Household economic situations are not quite as optimistic either: 45.7 percent of Salvadorans said their economic situation will remain the same at the end of 2021 and 32.4 percent said it would worsen. The current and perceived future state of the economy, lack of government efforts at the national and local levels, and the failure to respond to citizens’ demands represent some of the main concerns for Salvadorans. These concerns cannot go unaddressed. It is necessary to improve access to information, provide opportunities, and bolster citizen confidence at the municipal level.  Municipalities are key institutions to address the reasons for migration and vulnerable populations, to the extent that they can develop public municipal policies for its population; these strategies will not simply mitigate irregular migration, but will also increase confidence towards municipal authorities, and the confidence in the quality of municipal services.

Many citizens think that the municipal services are regular, bad or very bad (60.895 percent), although they trust in their municipalities (55.5 percent). Despite this relatively high trust, many citizens feel that their needs for service delivery and economic opportunities are not being met at the local level, this increases the likelihood that citizens will decide to leave their home communities and migrate. The flow of migrants from El Salvador to the United States has reached historic numbers. During the 2021 fiscal year, U.S. Customs and Border Protection detained 95,930 Salvadorans, the highest reported by the agency in the last four years. The need to monitor returned migrants and promote social and labor reintegration are key for public institutions. For these reasons, the U.S. administration has recognized the need to boost these incentives through the “U.S. “Strategy to Address the Root Causes of Migration in Central America”, which is the first comprehensive strategy to reduce migration, based on five pillars.

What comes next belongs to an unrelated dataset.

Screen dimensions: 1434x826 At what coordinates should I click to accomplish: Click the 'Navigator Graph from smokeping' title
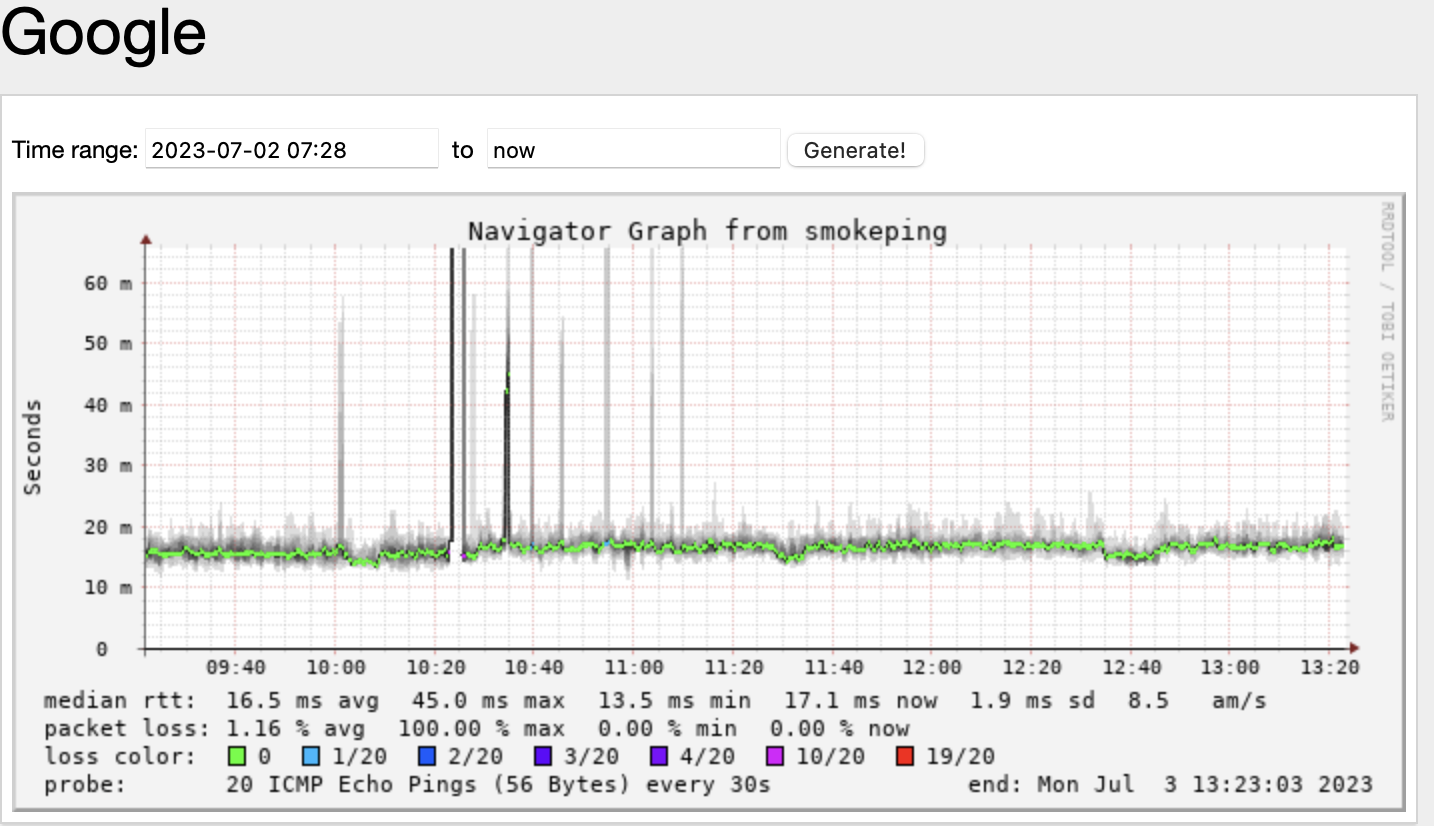tap(707, 231)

IRI’s work in El Salvador under the Municipal Governments and Local Economic Development (GOBIDEL) project connects specifically with pillar one of the five, “Addressing insecurity and economic inequality,” and pillar two, “Combating corruption, strengthening democratic governance, and advancing the rule of law.” IRI’s in-country program training initiatives have helped improve citizens’ involvement in identifying their needs, participation in, and awareness of local economic opportunities, as well as improve communication and provide information on tax collection, service delivery in marginalized communities, and high crime areas with higher migration rates. Through financial planning at the municipal level, monitoring and evaluating local economic conditions to generate partnerships with the private sector, and economic opportunities for the population, IRI strives to improve citizen participation in the democratization of their municipalities and country.

With growing challenges to the economy and democratic institutions, IRI is committed to providing programs that support citizen engagement with local municipal officials to improve local conditions that help mitigate migration and improve local governance.